[Item position entries]
* START *
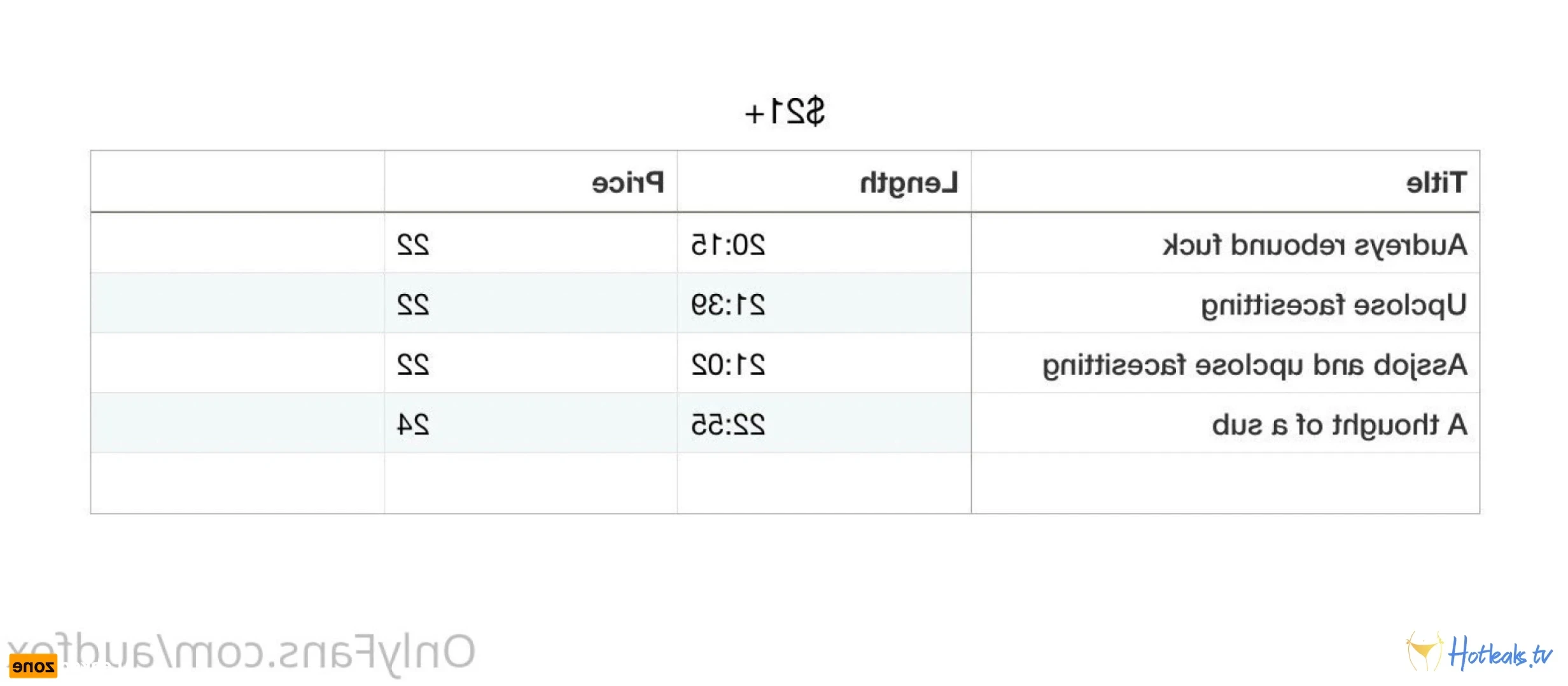Click the 21:39 length cell
Viewport: 1568px width, 686px height.
click(824, 304)
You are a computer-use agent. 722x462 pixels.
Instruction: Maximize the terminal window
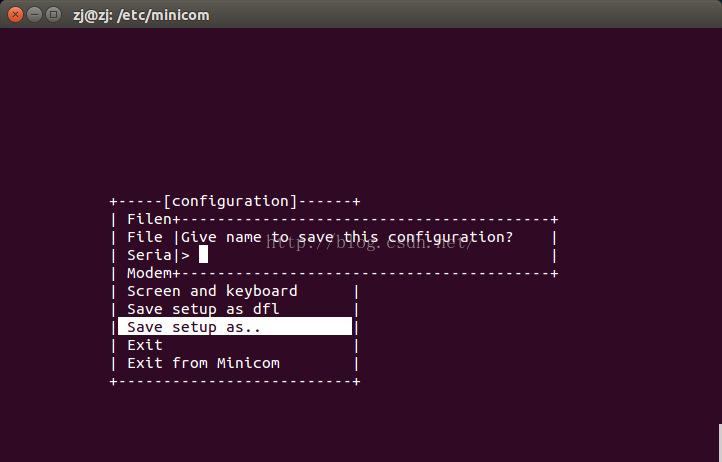click(x=53, y=15)
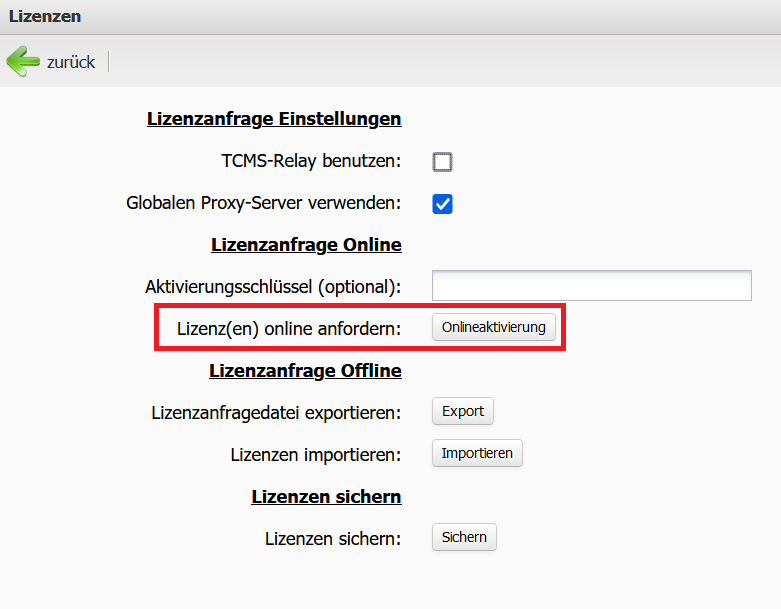Click the Sichern button
This screenshot has height=609, width=781.
(x=464, y=537)
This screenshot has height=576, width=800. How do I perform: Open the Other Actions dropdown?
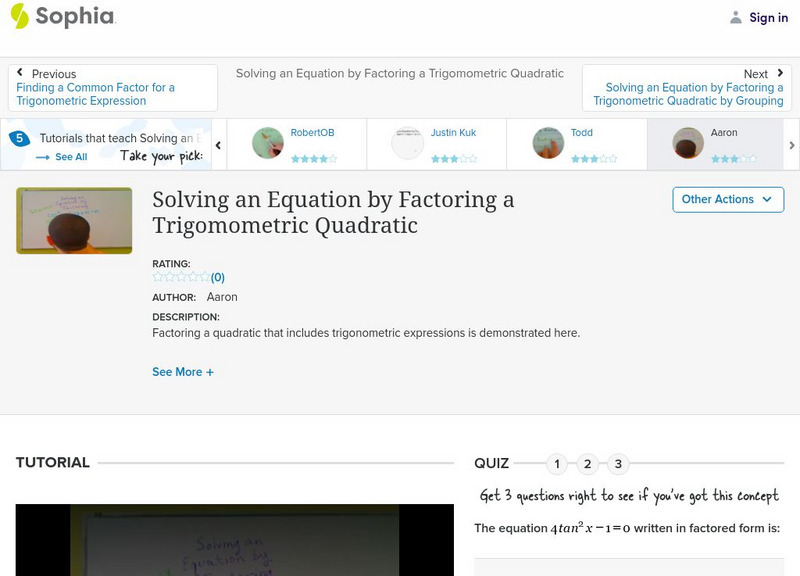click(x=727, y=199)
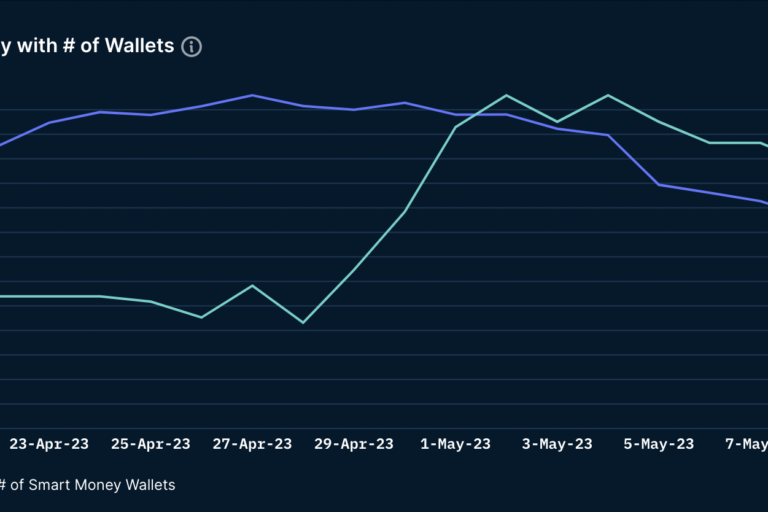
Task: Click where purple and teal lines cross
Action: point(474,115)
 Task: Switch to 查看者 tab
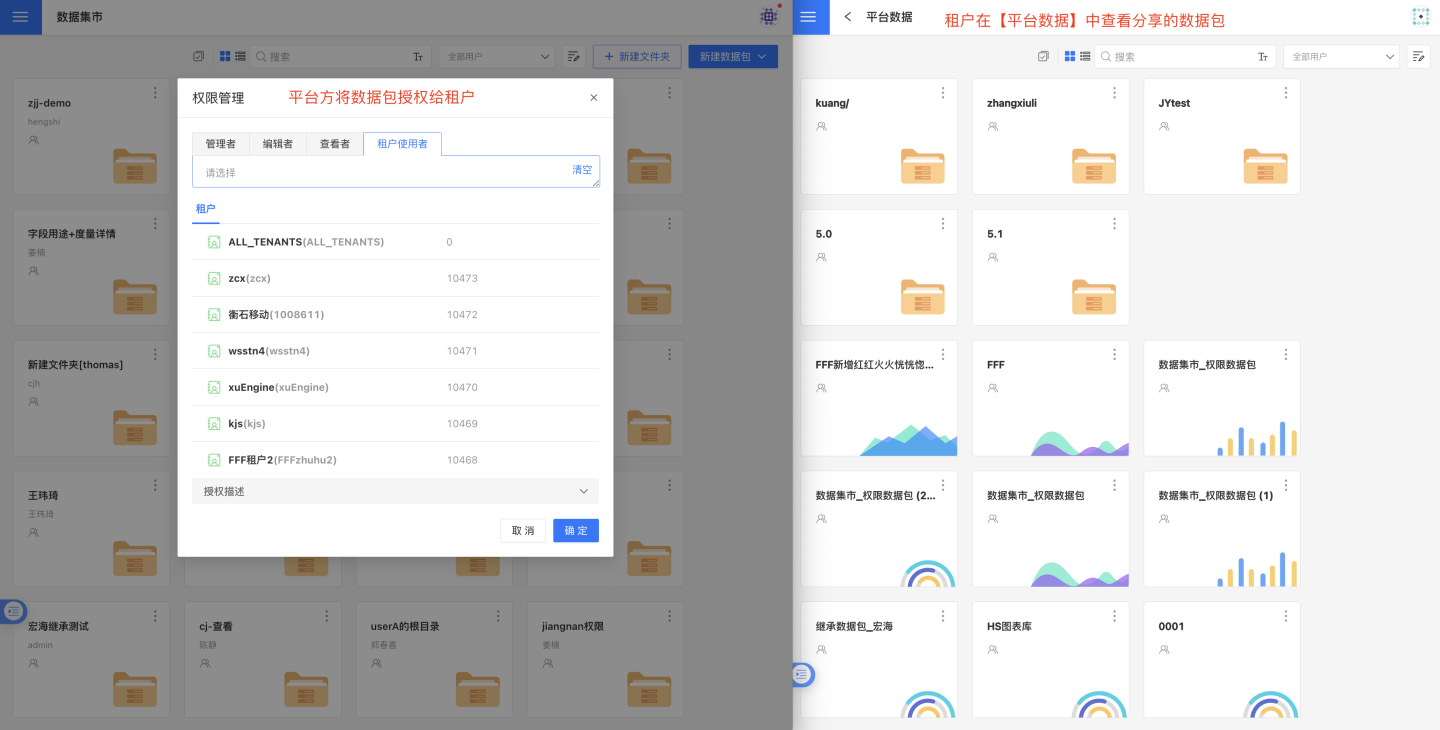(x=334, y=144)
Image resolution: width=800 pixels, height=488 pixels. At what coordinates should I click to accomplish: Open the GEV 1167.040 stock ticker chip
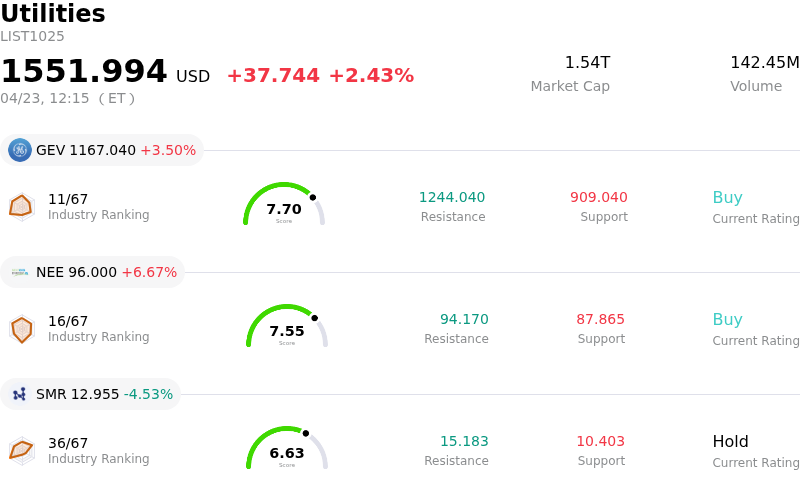point(102,150)
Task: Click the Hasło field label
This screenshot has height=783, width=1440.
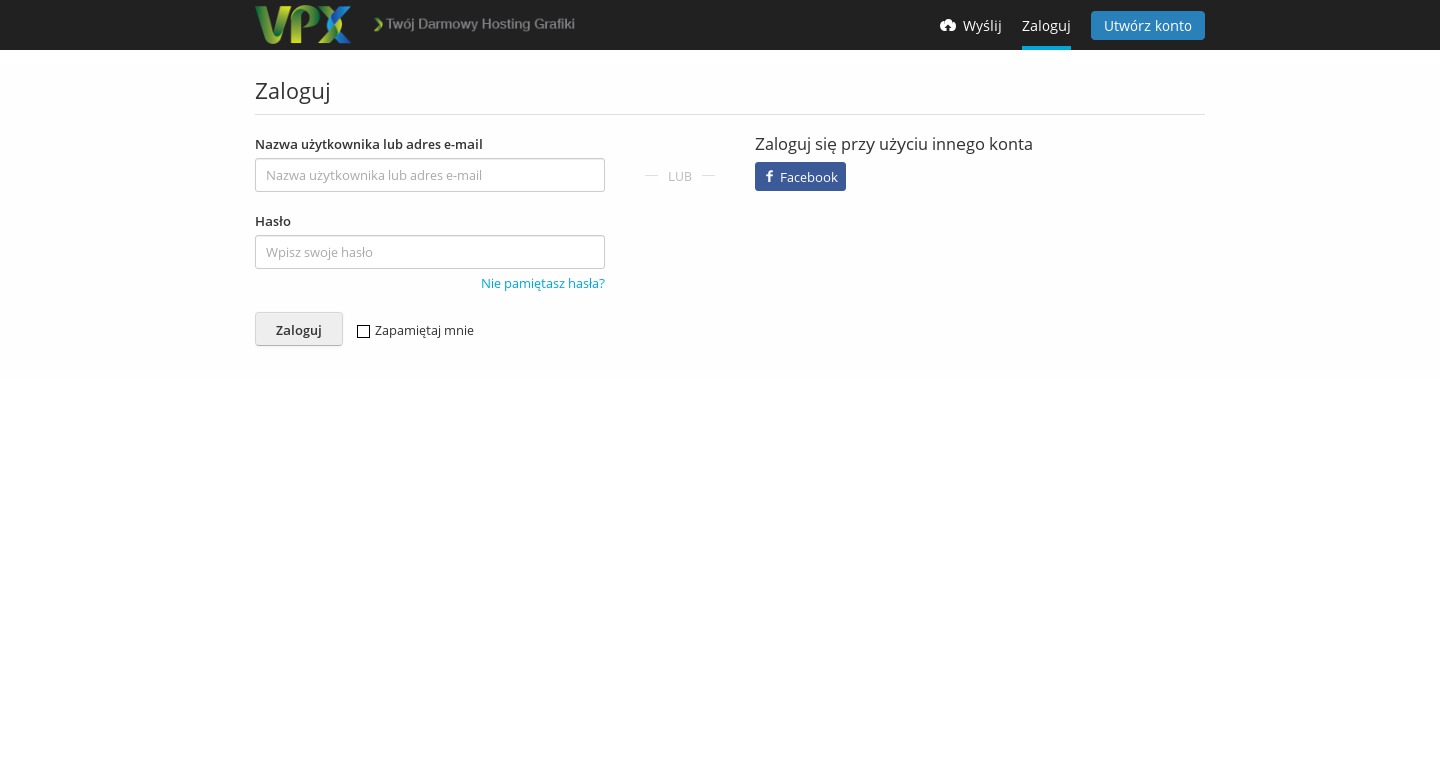Action: [x=273, y=222]
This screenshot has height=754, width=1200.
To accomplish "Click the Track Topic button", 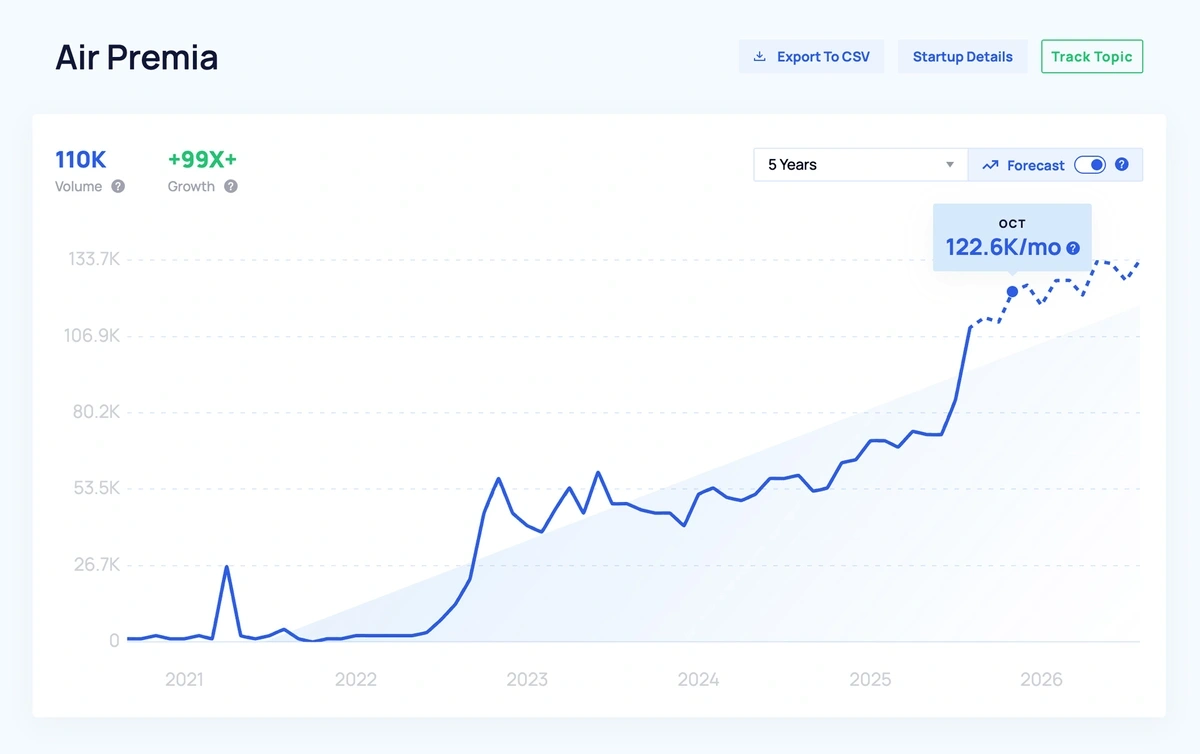I will tap(1091, 57).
* END *
How many lines in the records above contain the word "This"? Reply with the number only.

* **TASK OUTPUT**:
4